CRA Announces 2006 Service Award Winners
CRA is pleased to announce the winners of its
2006 service awards, which will be presented at CRA's Conference at Snowbird,
Utah, on June 25, 2006.
Distinguished Service Awards will be given this
year to Mary Jane Irwin, Penn State University, and David Patterson,
University of California, Berkeley.
Mary Lou Soffa, University of Virginia,
will receive the A. Nico Habermann award for her outstanding contributions to
increasing the numbers and/or successes of underrepresented members in the
computing research community.
On the recommendation of the Distinguished
Service Award Committee, the board also approved a special award for Stuart
Zweben, Ohio State University, for his long-term involvement and efforts on
behalf of CRA's annual Taulbee Survey.
CRA
Distinguished Service Awards
Mary
Jane Irwin, Evan Pugh Professor and Co-director of the Embedded and
Mobile Computing Center (emc2) in the CSE Department at Penn State
University, has served at high levels with distinction in three of the main
computing research professional organizations. She was a long-time and
active member of the CRA board and vice-chair for four years; a member of
council and vice president of ACM; and a member of council of the IEEE
Computer Society.
Irwin played a fundamental role in founding
CRA-W, and has
continued to be active in this leading organization for more than a decade.
She has helped to set the future research agenda for the computer
architecture community by co-chairing
CRA's grand challenge conference in this area. Her record of
participation in professional publications and conference activities is
unusually rich.
David
Patterson, Professor of Computer Science at the University of
California, Berkeley, has a wide range of service activities in addition to
being a leading computing researcher. He served for four years as CRA's
board chair, during which he revitalized the membership of the board,
greatly strengthened the financial abilities of the organization so it could
better carry out work on behalf of the computing research community, and
oversaw an expansion and strengthening of the programs, in particular in
government affairs and representation of women.
As current president of ACM, Patterson has
used his standing to speak out forcefully and effectively for improving the
innovation climate in the United States through his efforts to return DARPA
to a more basic research agenda, increasing federal funding for computing
research and development, making the United States a more welcoming place to
foreign students and researchers, and encouraging American students to
pursue a computing research career.
CRA A. Nico
Habermann Award
Mary
Lou Soffa, the Owen R. Cheatham Professor and Chair of Computer Science
at the University of Virginia, was the founder of CRA-W's Affiliate
Distributed Mentoring Program and co-founder (with Jan Cuny) of the
CRA-W
Graduate Student Cohort and the
Cohort for
Associate Professors. The Graduate Student Cohort program is now
bringing 200 women together annually for a two-day workshop. Soffa has
consistently been responsible for finding funding for these programs,
recently obtaining significant funding from industrial sources, even as the
programs have grown. She is also extremely active in individual mentoring.

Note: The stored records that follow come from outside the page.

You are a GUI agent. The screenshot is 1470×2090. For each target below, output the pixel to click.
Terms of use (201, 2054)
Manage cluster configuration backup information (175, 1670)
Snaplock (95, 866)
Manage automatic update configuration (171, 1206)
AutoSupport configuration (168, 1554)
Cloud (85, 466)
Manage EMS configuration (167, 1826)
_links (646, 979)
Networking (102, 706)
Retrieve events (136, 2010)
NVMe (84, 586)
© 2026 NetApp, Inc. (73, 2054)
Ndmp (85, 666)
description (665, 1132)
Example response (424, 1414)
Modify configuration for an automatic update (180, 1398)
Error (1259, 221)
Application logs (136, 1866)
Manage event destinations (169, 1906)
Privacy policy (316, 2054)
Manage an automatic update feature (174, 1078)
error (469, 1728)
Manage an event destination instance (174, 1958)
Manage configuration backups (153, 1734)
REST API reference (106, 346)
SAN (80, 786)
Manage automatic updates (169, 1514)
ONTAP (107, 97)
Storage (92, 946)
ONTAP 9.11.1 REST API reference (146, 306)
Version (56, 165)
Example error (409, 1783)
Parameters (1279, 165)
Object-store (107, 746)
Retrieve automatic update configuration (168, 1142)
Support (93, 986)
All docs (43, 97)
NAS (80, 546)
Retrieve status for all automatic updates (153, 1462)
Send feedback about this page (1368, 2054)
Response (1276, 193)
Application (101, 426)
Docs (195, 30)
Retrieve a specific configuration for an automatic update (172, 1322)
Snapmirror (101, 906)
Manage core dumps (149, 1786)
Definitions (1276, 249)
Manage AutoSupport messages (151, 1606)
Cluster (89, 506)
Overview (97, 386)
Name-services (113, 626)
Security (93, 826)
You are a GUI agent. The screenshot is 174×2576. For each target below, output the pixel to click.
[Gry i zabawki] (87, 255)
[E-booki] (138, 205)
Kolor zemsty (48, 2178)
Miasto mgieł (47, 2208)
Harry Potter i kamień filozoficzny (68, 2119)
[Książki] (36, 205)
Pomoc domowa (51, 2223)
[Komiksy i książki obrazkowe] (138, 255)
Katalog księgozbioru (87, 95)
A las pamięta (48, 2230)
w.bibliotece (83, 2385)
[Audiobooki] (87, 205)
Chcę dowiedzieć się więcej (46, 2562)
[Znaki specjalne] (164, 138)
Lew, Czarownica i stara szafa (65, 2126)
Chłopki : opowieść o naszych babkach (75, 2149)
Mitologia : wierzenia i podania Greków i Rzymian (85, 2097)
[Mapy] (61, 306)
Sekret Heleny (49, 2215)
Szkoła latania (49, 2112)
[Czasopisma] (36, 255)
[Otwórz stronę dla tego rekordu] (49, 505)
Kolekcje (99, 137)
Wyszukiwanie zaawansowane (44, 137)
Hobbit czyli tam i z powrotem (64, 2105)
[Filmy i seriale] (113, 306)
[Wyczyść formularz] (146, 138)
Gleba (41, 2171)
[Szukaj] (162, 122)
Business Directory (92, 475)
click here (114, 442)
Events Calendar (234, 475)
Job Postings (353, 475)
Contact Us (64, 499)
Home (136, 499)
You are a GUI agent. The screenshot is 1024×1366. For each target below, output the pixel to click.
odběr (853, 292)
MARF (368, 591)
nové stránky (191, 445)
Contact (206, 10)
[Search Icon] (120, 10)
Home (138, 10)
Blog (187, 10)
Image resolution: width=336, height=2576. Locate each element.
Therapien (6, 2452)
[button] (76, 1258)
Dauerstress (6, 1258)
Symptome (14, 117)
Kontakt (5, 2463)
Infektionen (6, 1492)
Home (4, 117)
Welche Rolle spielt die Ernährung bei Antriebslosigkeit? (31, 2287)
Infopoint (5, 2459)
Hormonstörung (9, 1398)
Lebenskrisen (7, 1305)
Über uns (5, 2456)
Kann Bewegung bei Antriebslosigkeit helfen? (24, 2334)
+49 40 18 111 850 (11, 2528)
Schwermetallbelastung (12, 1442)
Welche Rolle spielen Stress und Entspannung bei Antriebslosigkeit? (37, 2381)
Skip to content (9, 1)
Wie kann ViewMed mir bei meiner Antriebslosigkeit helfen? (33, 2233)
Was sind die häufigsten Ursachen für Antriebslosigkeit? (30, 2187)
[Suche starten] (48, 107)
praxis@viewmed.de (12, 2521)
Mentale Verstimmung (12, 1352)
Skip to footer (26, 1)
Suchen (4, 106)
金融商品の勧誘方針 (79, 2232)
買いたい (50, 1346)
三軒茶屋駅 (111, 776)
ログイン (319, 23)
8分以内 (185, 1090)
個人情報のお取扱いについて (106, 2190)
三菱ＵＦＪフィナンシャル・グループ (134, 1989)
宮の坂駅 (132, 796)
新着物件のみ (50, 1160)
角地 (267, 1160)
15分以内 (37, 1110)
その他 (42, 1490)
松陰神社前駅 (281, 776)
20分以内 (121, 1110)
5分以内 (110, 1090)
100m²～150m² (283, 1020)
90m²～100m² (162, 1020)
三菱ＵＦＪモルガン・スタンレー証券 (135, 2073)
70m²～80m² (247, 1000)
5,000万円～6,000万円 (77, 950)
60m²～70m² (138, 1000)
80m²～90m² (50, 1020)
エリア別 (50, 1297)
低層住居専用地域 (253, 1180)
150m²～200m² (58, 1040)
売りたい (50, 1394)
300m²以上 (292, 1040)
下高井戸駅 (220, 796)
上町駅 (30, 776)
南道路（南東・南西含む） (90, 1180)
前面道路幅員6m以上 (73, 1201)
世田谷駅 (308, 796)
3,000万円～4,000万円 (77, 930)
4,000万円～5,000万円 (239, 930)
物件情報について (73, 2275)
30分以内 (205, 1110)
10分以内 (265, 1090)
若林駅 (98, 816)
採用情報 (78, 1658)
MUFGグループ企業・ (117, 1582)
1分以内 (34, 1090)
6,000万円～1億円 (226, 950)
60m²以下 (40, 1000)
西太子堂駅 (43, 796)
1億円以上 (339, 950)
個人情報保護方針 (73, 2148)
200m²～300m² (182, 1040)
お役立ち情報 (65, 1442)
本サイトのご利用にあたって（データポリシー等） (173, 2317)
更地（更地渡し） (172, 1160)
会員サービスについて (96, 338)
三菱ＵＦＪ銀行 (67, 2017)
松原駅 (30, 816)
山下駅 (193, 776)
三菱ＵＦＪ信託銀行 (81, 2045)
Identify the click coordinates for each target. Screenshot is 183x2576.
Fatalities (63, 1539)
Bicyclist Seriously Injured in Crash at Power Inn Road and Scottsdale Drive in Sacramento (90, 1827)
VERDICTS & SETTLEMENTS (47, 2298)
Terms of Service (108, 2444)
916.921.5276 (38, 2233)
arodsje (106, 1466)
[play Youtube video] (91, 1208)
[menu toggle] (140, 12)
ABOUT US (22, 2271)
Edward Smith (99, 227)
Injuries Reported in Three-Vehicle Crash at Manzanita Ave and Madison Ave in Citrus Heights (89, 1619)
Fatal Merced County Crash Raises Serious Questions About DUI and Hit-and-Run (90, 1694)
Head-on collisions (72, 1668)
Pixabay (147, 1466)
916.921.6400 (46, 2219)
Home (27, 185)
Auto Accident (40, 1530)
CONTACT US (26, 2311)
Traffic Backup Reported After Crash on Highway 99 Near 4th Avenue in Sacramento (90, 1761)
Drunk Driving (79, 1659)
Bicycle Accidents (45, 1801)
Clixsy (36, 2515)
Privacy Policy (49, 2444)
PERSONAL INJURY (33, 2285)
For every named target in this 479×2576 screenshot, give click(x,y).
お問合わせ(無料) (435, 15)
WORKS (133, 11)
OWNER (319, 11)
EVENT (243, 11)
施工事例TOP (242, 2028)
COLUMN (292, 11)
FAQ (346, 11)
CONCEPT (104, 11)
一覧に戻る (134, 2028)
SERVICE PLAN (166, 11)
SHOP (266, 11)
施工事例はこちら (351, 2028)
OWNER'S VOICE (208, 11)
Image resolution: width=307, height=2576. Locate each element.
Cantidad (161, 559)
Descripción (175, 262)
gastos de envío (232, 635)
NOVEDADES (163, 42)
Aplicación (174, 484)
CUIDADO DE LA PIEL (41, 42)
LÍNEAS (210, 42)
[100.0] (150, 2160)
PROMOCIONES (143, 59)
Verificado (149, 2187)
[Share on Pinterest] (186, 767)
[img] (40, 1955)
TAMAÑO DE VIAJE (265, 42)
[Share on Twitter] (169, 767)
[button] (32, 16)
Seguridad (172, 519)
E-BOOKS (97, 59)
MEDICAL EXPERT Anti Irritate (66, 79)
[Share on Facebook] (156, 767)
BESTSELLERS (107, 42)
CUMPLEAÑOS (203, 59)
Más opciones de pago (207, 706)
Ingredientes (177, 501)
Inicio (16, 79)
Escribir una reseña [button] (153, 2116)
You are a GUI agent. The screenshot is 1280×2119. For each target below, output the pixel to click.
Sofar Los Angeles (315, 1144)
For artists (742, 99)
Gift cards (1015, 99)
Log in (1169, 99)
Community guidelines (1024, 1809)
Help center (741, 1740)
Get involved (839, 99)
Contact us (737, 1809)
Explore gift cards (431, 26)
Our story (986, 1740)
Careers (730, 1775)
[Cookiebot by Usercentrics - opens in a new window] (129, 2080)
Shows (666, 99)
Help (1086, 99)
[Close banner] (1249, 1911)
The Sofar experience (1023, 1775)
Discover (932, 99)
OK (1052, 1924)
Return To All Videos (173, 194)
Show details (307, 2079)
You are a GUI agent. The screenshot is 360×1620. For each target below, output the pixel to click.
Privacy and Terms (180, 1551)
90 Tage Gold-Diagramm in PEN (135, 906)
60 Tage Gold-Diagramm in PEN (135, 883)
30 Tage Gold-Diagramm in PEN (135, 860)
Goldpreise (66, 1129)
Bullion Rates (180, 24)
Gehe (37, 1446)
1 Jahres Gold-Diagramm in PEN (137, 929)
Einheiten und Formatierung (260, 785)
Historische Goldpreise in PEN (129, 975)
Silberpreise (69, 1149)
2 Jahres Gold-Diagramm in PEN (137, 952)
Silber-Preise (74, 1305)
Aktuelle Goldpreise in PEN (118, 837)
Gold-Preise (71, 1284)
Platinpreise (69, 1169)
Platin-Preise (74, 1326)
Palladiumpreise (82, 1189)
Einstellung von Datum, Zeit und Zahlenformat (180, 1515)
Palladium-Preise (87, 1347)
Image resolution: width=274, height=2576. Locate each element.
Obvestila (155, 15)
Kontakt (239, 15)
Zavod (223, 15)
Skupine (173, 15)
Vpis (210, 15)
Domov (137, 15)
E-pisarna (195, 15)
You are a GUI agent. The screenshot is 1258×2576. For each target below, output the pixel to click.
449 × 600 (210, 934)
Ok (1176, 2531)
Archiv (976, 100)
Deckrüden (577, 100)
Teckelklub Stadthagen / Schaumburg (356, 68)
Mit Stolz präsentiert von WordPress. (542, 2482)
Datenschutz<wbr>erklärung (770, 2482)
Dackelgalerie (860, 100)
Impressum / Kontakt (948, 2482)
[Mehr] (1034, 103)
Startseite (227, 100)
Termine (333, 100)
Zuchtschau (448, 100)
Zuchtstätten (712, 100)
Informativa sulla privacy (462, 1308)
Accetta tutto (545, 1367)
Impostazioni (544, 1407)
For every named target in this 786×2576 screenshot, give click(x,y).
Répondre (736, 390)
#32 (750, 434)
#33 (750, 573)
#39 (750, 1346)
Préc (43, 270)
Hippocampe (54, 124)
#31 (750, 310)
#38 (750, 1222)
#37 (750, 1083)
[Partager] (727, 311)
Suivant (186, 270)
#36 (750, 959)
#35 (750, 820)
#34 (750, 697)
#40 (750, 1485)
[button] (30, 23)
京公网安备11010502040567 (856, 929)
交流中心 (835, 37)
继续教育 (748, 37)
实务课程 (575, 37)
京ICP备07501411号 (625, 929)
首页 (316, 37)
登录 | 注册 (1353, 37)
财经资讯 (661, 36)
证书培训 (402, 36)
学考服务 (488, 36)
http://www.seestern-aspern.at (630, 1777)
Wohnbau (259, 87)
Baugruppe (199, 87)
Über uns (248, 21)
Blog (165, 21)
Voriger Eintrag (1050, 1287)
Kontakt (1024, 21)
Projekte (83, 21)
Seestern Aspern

She has graduated 21 PhD students and 54 MS students, and more than half of
these are women. Eight are tenured or tenure-track faculty members.
Soffa is active in minority enrollment
issues as well. As Dean of Arts and Sciences at University of Pittsburgh she
doubled the enrollment of minority students. Since 1992 she has been an
active advisor to Florida A&M, a historically black university, where she
substantially helped both the university administration and their ABET
accreditation. In 1999, Soffa won the Presidential Award for Excellence in
Science, Mathematics, and Engineering Mentoring.
Special Award
On
the recommendation of the Distinguished Service Award Committee, the CRA
board approved a special award for Stuart Zweben to recognize his
outstanding service to the computing research community, with particular
attention drawn to the CRA Taulbee
Survey. Over many years, this survey has been exceptionally helpful both
as a policy-making tool and in improving the conditions of employment of
academic computing researchers, thus helping with recruitment and retention
in our community.
Zweben is Professor and Associate Dean for
Academic Affairs and Administration at Ohio State University's College of
Engineering. He served as one of ACM's representatives on the CRA board of
directors from 1997-2004, and continues to take a leadership role in the
Taulbee Survey. In addition, Professor Zweben has a strong record of
involvement in undergraduate education, particularly with ABET, the
organization that accredits college and university programs in applied
science, computing, engineering, and technology.